= PROBLEM STATEMENT =
Exactly retype the lines from the top of the data through the line containing "Events – Grid Style (79, 2480)", leaving out every picture.

= DATA FOR REVIEW =
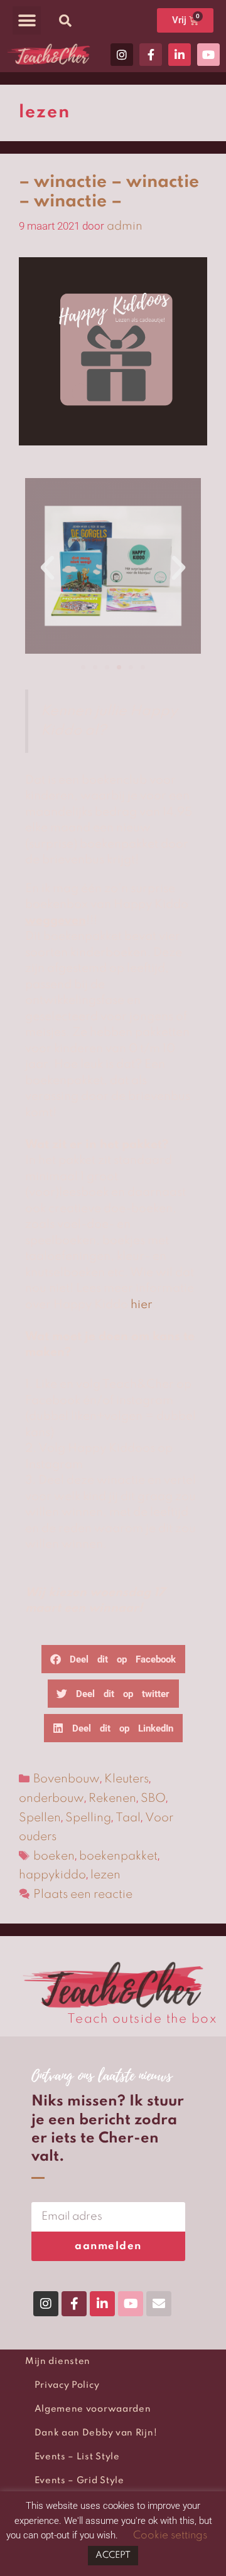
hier (141, 1305)
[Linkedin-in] (179, 54)
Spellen (40, 1818)
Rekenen (112, 1798)
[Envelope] (158, 2303)
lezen (105, 1875)
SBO (153, 1798)
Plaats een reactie (82, 1894)
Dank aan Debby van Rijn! (96, 2433)
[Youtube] (208, 54)
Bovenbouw (66, 1779)
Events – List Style (77, 2456)
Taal (128, 1818)
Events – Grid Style (79, 2480)
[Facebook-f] (150, 54)
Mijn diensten (57, 2361)
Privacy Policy (67, 2385)
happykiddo (52, 1875)
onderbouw (51, 1798)
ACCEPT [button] (113, 2555)
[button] (27, 20)
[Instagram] (121, 54)
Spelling (88, 1818)
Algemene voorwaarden (93, 2409)
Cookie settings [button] (170, 2535)
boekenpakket (118, 1856)
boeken (54, 1856)
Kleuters (126, 1779)
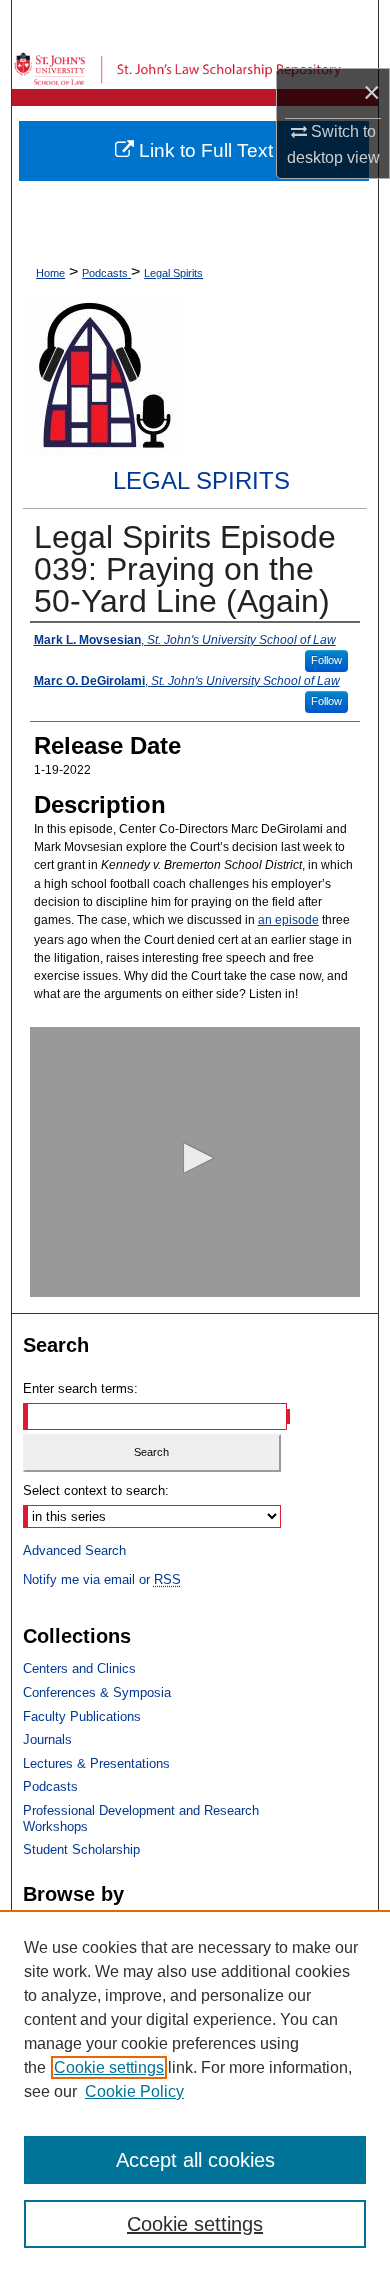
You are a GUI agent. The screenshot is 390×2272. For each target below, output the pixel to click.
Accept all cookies (195, 2160)
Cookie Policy (134, 2091)
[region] (195, 2091)
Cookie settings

= TASK SOLUTION =
hier (141, 1305)
[Linkedin-in] (179, 54)
Spellen (40, 1818)
Rekenen (112, 1798)
[Envelope] (158, 2303)
lezen (105, 1875)
SBO (153, 1798)
Plaats een reactie (82, 1894)
Dank aan Debby van Rijn! (96, 2433)
[Youtube] (208, 54)
Bovenbouw (66, 1779)
Events – List Style (77, 2456)
Taal (128, 1818)
Events – Grid Style (79, 2480)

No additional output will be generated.